» SOURCE TEXT
The Great King who was to come, the Messiah, Emmanuel, would be, quite literally, GOD-WITH-US.  Ahaz had neither the faith nor the trust to live in difficult times as God's instrument of blessing for His People; the King to come however – Emmanuel -- would be God's very presence, not simply on the basis of human faith and fidelity, but on the fact of His divine origin and dignity: truly, the only Son of the only God; no mere instrument of blessing, but God’s most Personal Blessing Himself.

He would in no way be a descendent of Ahaz the unworthy, because His mother would be a virgin.  She would, indeed, be totally unlike Ahaz who was most miserably and cynically failing his people through distrust of God, for she would have such full and perfect trust in the Lord, that Elizabeth -- under the impulse of the Spirit of God -- would declare such faith and trust to be Mary the Virgin’s supreme characteristic:

Blessed is she who has believed for there will be a fulfilment of those things which were told her from the Lord. (Luke. 1:45)

Let us now, therefore, look at both Ahaz and Our Lady and learn what they, in their very different ways, teach us about the meaning of Emmanuel, God-with-us; for God is with us not only as Saviour for all mankind, not only with us as Head of the Body which is His Church, but also with each and every one of us who believe, for the right living and fulfilment of our earthly lives and the attainment of our ultimate reward in heaven.

Despite the Lord's promise of divine blessing and help made through Isaiah the prophet, Ahaz perversely put his trust in the military might of Assyria, opting for a quick-fix that would provide personal advantage and security though at the cost of crushing taxes for the people as a whole.  Mary, for her part, would totally ignore her own personal reputation and, trusting the Lord, would seek only and totally to know and to do His will, putting her total confidence and trust in His word given her through the angel Gabriel.

Ahaz feared for his throne and his life; Mary dedicated, consecrated, her humble virginity totally to the Lord, despite thereby -- according to the Law – possibly putting her life at risk.  Ahaz’ faithless gamble turned out predictably -- or should we say prophetically -- to be disastrous both for himself and his people.  Mary’s total trust that God would protect her was vindicated, and since then she has been proclaimed blessed above all women on earth and will be so praised throughout all time.

Therefore God-is-with-us means that He is always with us to guide us into and protect us along the right way, if – setting aside both our human fears and our personal pride -- we will, with confidence and trust, accept that guidance.   God-is-with-us to enlighten us, watch over and help us, in all our needs, but -- that grace and power can only flow into us through our faith and trust in Him.

Finally, we can say the God-is-with-us means precisely what it says: He is with us as our constant companion: always with us, sharing, and being involved with and for us, in every aspect of our life experience; in all situations He wills to be at our side -- whatever we may have done, whatever we may have made of ourselves -- if only we will turn to Him, humbly open ourselves up to Him, and trust Him.  As the negro spiritual puts it so eloquently: “Nobody knows the trouble I’ve seen, nobody knows but Jesus”.

He is there, moreover, not only for our guidance, comfort, and strength throughout our earthly pilgrimage, but also to lead us to the Father, our eternal destiny … that we might learn to love Him as Jesus would have us love Him Who is, indeed, the supreme love of Jesus’ Being.

» RECORD LIST
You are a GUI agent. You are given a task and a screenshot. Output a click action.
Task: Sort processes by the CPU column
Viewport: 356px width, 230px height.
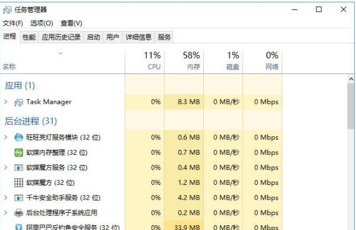tap(145, 60)
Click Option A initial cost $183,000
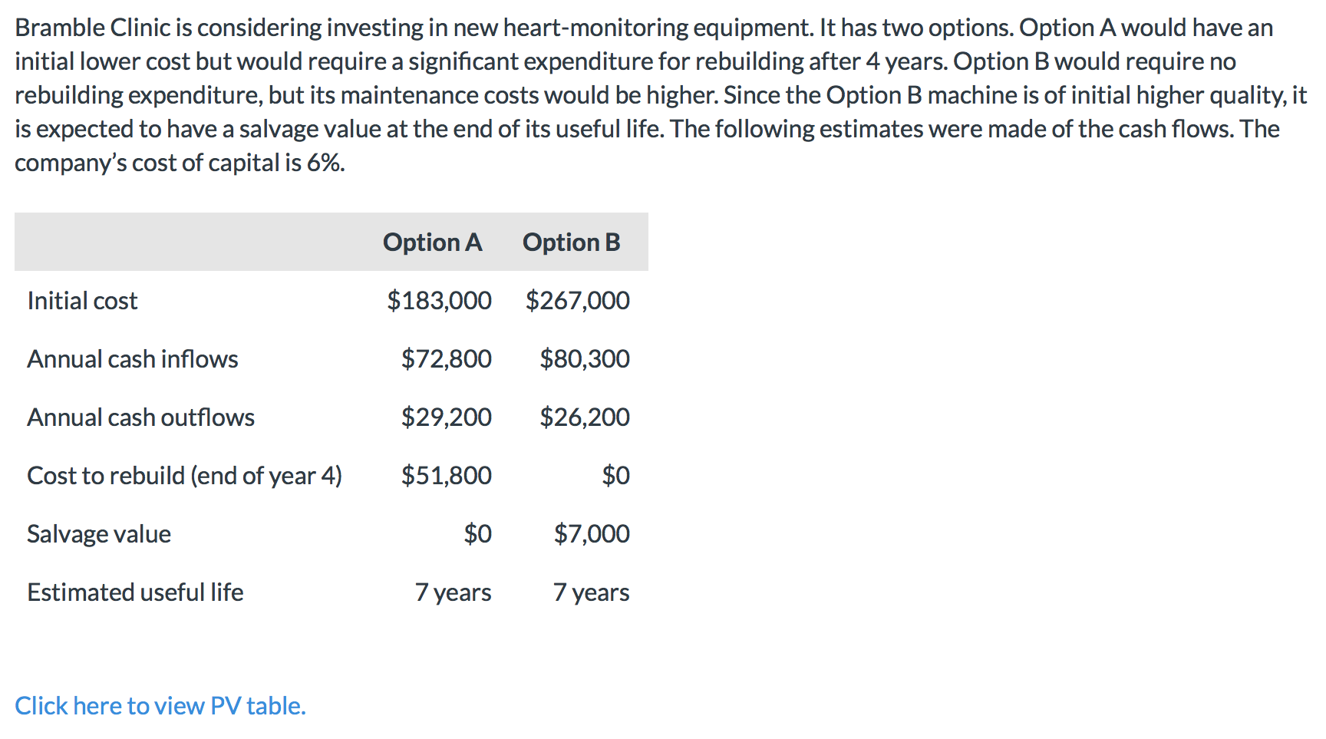The image size is (1326, 739). tap(439, 301)
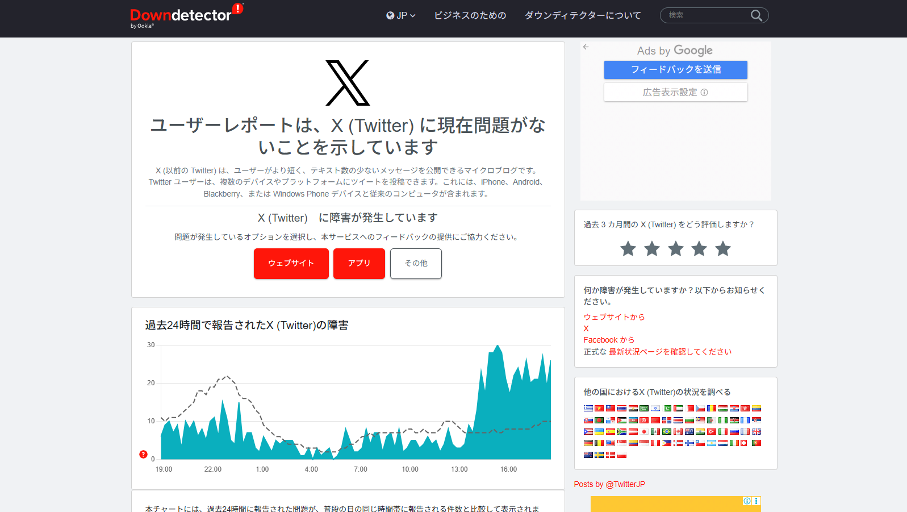This screenshot has height=512, width=907.
Task: Open ダウンディテクターについて in the navigation bar
Action: coord(583,15)
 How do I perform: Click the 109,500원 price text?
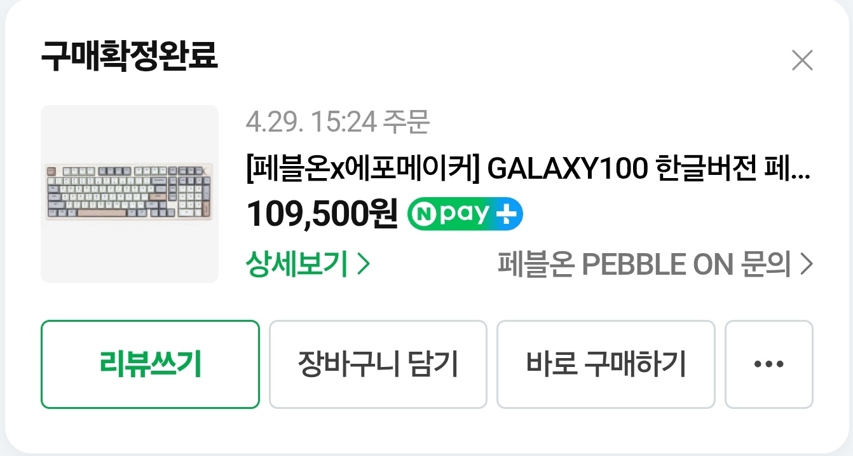point(322,214)
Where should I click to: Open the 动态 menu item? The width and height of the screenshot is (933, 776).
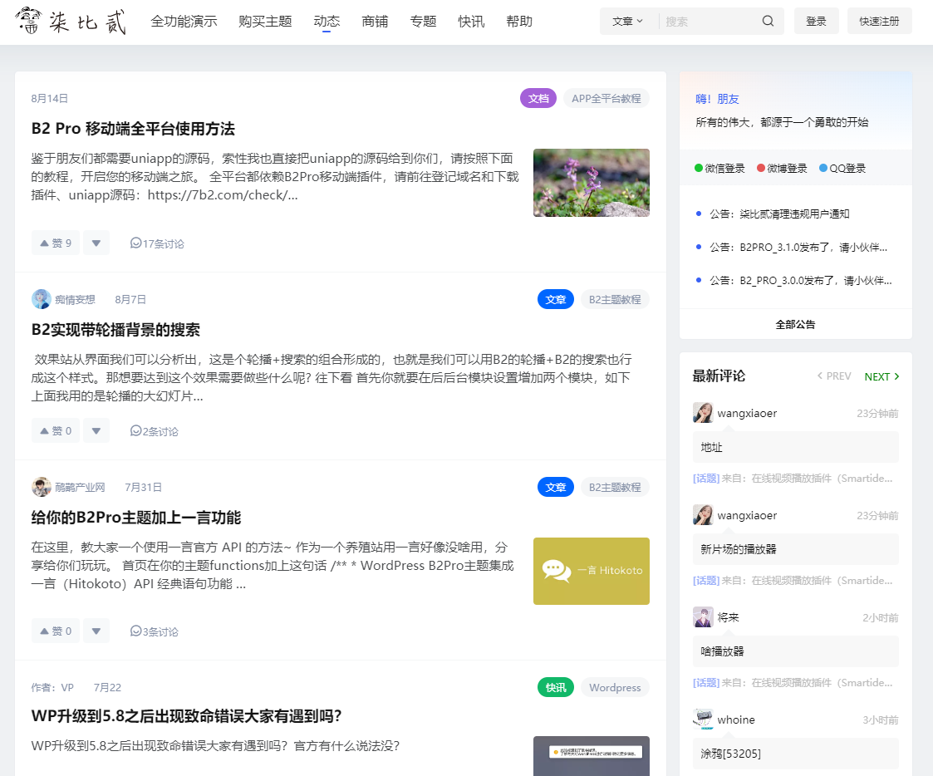pyautogui.click(x=327, y=21)
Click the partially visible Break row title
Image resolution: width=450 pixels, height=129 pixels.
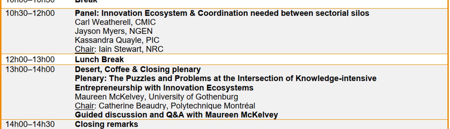tap(86, 2)
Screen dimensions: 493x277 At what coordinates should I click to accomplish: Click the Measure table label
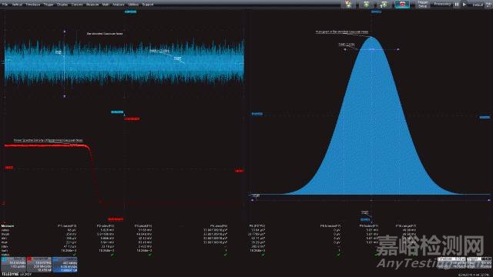pyautogui.click(x=8, y=225)
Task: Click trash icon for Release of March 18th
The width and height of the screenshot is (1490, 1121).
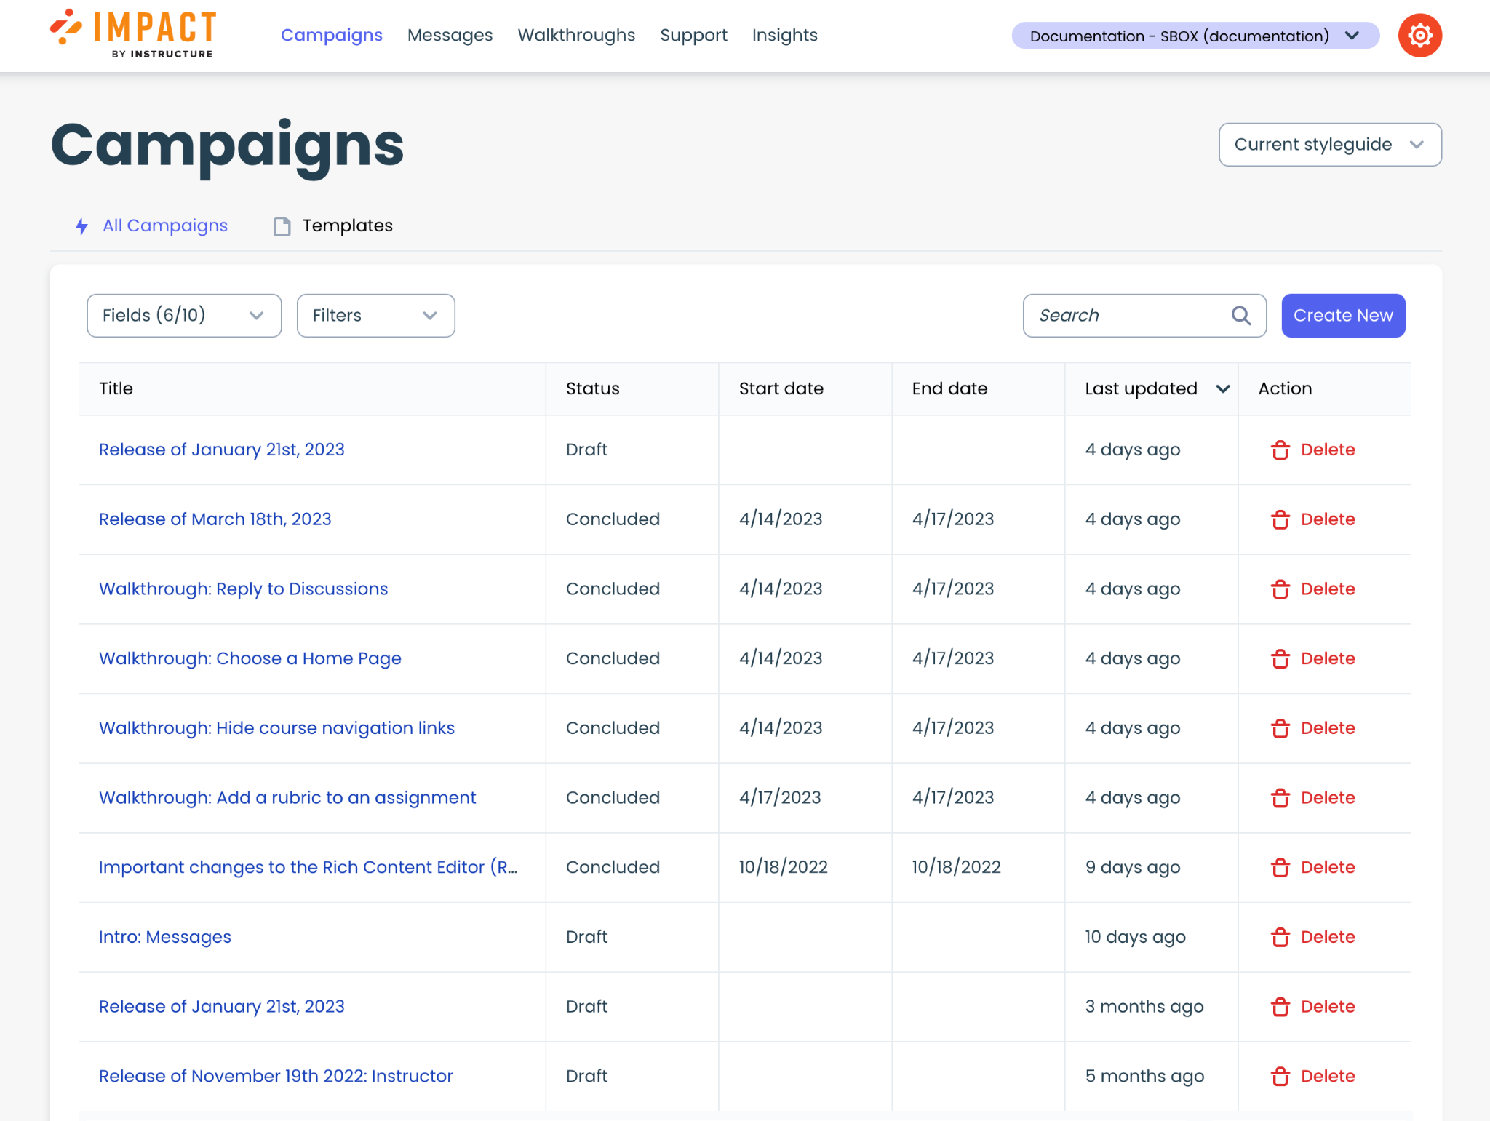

» GIVEN INSTRUCTION 1
In the passage on Emmanuel, what did Ahaz put his trust in, despite the Lord's promise made through Isaiah?
» GIVEN INSTRUCTION 2
Pick up the passage on Emmanuel after its final sentence and carry it forward in the same voice for a paragraph or two.

» EXERCISE RESULT 1
The military might of Assyria.

» EXERCISE RESULT 2
Soon we will be able to celebrate with true joy and gratitude the birth of Emmanuel -- Jesus Christ, the eternal Son of God become Son of Man, and for us adults in Christ there is a most important question to ask ourselves: have we, over the years, become more like Ahaz than Mary?  The gifts that Ahaz wanted could not be asked of God, Ahaz did not appreciate, could not even understand, what gifts God might offer him.  Do we now not have that abiding confidence in God, that steadfast love for Him, and that ever-hopeful awareness of the wonderful gifts He bears with Him for our supreme well-being; that confidence, love, and hope, I say, that pushes us to make requests of Him?  In other words, dear Brothers and Sisters in Christ, do you really have a deep longing and desire for any of the gifts that Jesus will come offering us this Christmas, or have you grown old, and not venerably old, as a Christian, if not yet as a person?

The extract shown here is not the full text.